## Problem on linear equations

Write this matrix equation as a system of 3 equations. Solve for $x,y,z$: $$\begin{pmatrix}1 & 1& 1\\0 & 1 & 1\\ 0 &0 & 1 \end{pmatrix} \begin{pmatrix}x\\y\\z\end{pmatrix} = \begin{pmatrix}4\\3\\1\end{pmatrix}$$
• ## Solution

Recall that
We identify $\bfA = \begin{pmatrix}1&1&1\\0&1&1\\0&0&1 \end{pmatrix}$ and $\bfB = \begin{pmatrix}x\\y\\z \end{pmatrix}.$
The left hand side of the matrix equaion is the matrix product $\bfA \bfB$, which is a $3 \times 1$ matrix.
The first entry of $\bfA \bfB$ is the product of the first row of $\bfA$ with the first (and only) column of $\bfB$: $$(\bfA \bfB)_{1} = 1\cdot x + 1 \cdot y + 1 \cdot z.$$
Similarly the second entry of $\bfA \bfB$ is the product of the second row of $\bfA$ with the first column of $\bfB$: $$(\bfA \bfB)_{2} = 0\cdot x + 1 \cdot y + 1 \cdot z.$$
Finally, the third entry of $\bfA \bfB$ is the product of the third row of $A$ with the first column of $\bfB$: $$(\bfA \bfB)_{3} = 0\cdot x + 0 \cdot y + 1 \cdot z.$$
Hence, we rewrite the matrix equation as the system \begin{align}
x+y+z &= 4\\y+z &=3 \\ z &=1.
\end{align}

#### Solving for $x$,$y$, $z$

To solve for $x,y,z$ we observe that the third equation gives us $z$ explicitly.
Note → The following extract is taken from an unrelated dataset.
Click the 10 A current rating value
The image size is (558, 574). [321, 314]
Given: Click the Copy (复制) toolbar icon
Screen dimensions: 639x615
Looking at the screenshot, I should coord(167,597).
From that, we could plug into the second equation to get $y$. Then we could plug into the first equation to get $x$.
Using $z=1$, the second equation gives $y = 2$.
Plugging into the first equation, we get $x+2+1 = 4$. Hence, $x=1$.
The solution to the matrix equation is thus $\begin{pmatrix}x\\y\\z\end{pmatrix} = \begin{pmatrix}1\\2\\1 \end{pmatrix}.$